=== İncelenecek metin ===
Cuma akşamları televizyon kanallarına baktığımızda her kanalda bir profesörün dini program yaptığını

görüyoruz. Bu programları yapan kişiler, seyircilerin dini duygularını harekete geçirip bazı zaman

heyecanlandırıyor, bazı zaman hüzünlendiriyor ve bazı zaman da ağlatıyor. Her bir profesör ayrı

ayrı kanallarda dini anlatmaya çalışırken kendini tutamayıp, kahramanlık menkıbeleri yazıyor. Bir

kanalda Uhud, bir kanalda Bedir, diğer bir kanalda ise Rumlarla yapılan büyük savaşları anlatılıyor.

=== İstenen görev ===
Yukarıdaki dini televizyon programları metninden "görüyoruz. Bu programları" sözleriyle başlayıp "büyük savaşları anlatılıyor." sözleri de dahil olmak üzere biten kısmı hiç değiştirmeden aktarın.

=== Veri kesiti ===
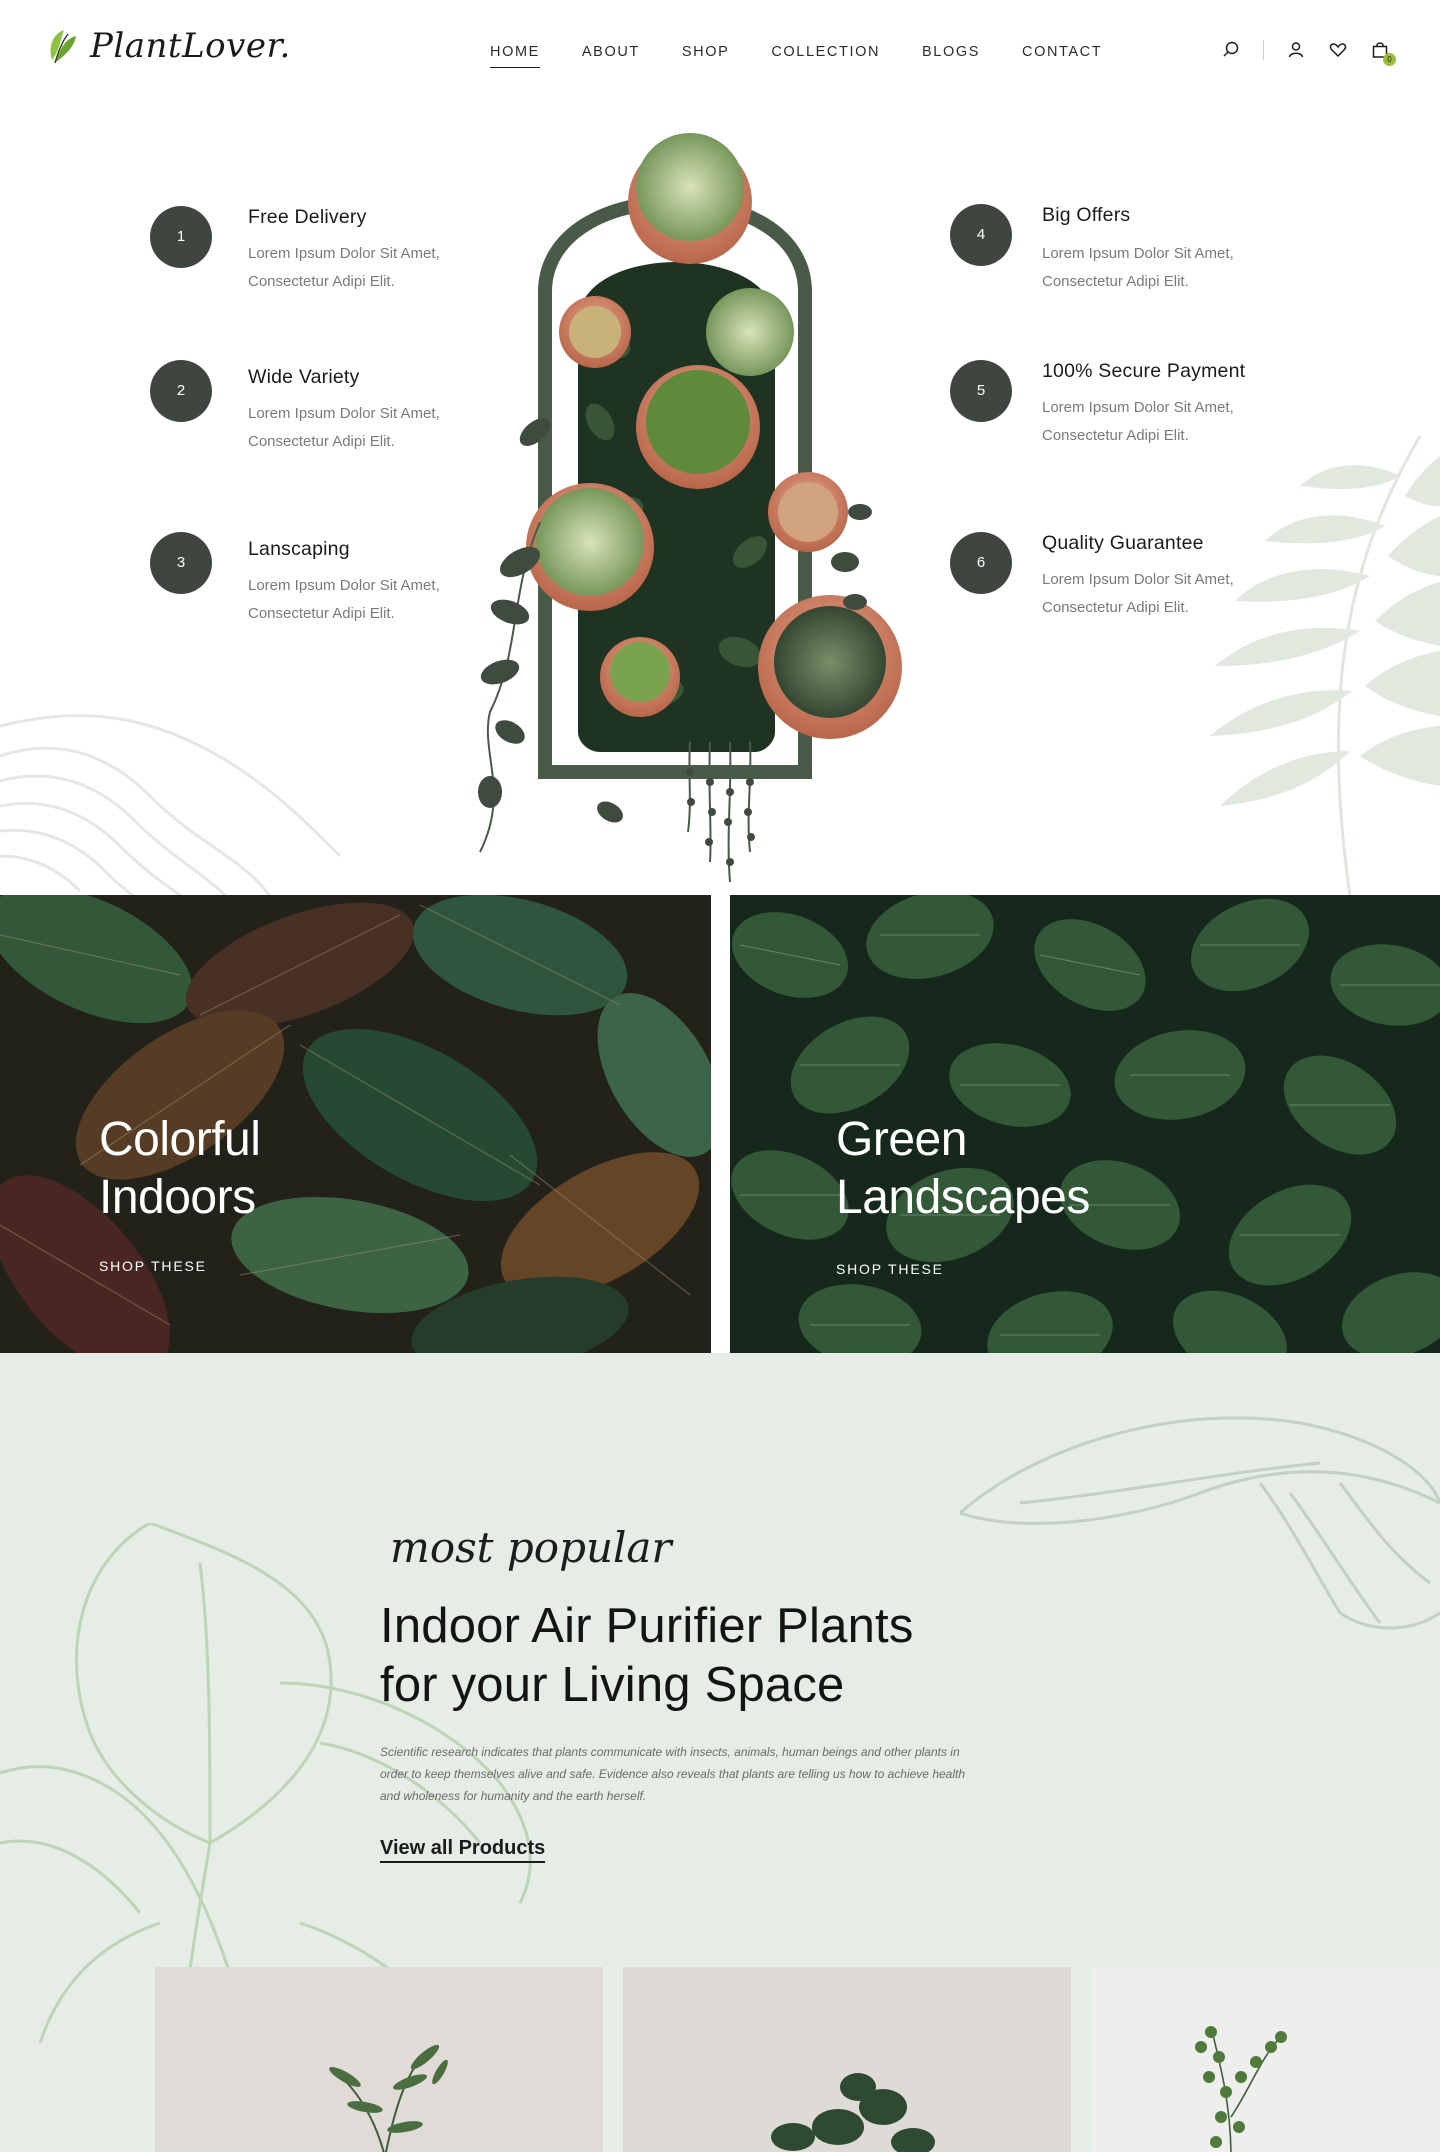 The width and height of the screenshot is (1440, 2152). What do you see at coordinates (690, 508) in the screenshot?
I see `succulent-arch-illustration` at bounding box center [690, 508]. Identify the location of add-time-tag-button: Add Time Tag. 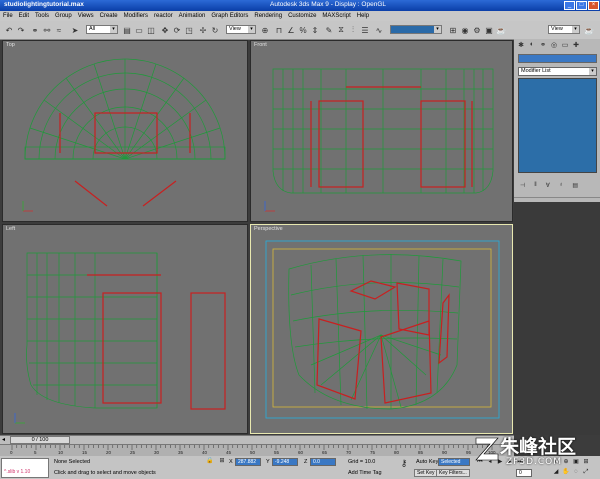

=== Alıştırma çıktısı ===
görüyoruz. Bu programları yapan kişiler, seyircilerin dini duygularını harekete geçirip bazı zaman

heyecanlandırıyor, bazı zaman hüzünlendiriyor ve bazı zaman da ağlatıyor. Her bir profesör ayrı

ayrı kanallarda dini anlatmaya çalışırken kendini tutamayıp, kahramanlık menkıbeleri yazıyor. Bir

kanalda Uhud, bir kanalda Bedir, diğer bir kanalda ise Rumlarla yapılan büyük savaşları anlatılıyor.